AIM OF THE TASK: Bring together every line in the data that includes "agent".

MATERIAL SUPPLIED:

'''

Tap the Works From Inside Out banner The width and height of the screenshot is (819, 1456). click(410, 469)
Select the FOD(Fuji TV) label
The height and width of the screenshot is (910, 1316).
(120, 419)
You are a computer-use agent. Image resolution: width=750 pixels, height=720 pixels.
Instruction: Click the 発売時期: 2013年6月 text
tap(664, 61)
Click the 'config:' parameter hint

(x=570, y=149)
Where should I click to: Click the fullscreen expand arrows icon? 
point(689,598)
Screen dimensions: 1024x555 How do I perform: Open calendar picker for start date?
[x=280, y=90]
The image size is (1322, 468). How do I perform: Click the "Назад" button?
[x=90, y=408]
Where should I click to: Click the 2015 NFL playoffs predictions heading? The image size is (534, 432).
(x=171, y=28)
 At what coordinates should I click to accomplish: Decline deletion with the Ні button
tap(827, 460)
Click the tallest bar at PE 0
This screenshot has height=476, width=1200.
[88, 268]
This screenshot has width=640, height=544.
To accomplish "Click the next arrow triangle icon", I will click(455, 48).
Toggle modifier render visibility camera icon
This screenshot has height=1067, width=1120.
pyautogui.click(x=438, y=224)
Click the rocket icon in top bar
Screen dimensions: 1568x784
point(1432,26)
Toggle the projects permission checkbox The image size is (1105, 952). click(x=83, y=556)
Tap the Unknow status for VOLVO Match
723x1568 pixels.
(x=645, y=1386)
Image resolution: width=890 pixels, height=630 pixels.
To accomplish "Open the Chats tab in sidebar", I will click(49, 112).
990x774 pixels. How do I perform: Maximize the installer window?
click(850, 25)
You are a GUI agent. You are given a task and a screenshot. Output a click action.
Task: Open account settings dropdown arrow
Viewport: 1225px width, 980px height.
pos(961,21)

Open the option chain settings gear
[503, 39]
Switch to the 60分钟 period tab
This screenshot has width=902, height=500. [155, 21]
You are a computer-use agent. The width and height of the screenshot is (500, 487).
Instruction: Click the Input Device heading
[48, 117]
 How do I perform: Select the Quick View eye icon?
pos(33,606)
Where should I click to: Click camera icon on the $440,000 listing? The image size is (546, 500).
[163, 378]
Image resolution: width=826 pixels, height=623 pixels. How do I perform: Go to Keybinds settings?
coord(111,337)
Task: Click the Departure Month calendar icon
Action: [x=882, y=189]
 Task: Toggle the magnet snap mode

'''

SOLUTION TO THE PROBLEM:
You are a computer-use agent. Image resolution: width=750 pixels, height=720 pixels.
You are a GUI agent. You are given a task and a screenshot. Output a click action.
You are a computer-use agent. The width and height of the screenshot is (500, 487).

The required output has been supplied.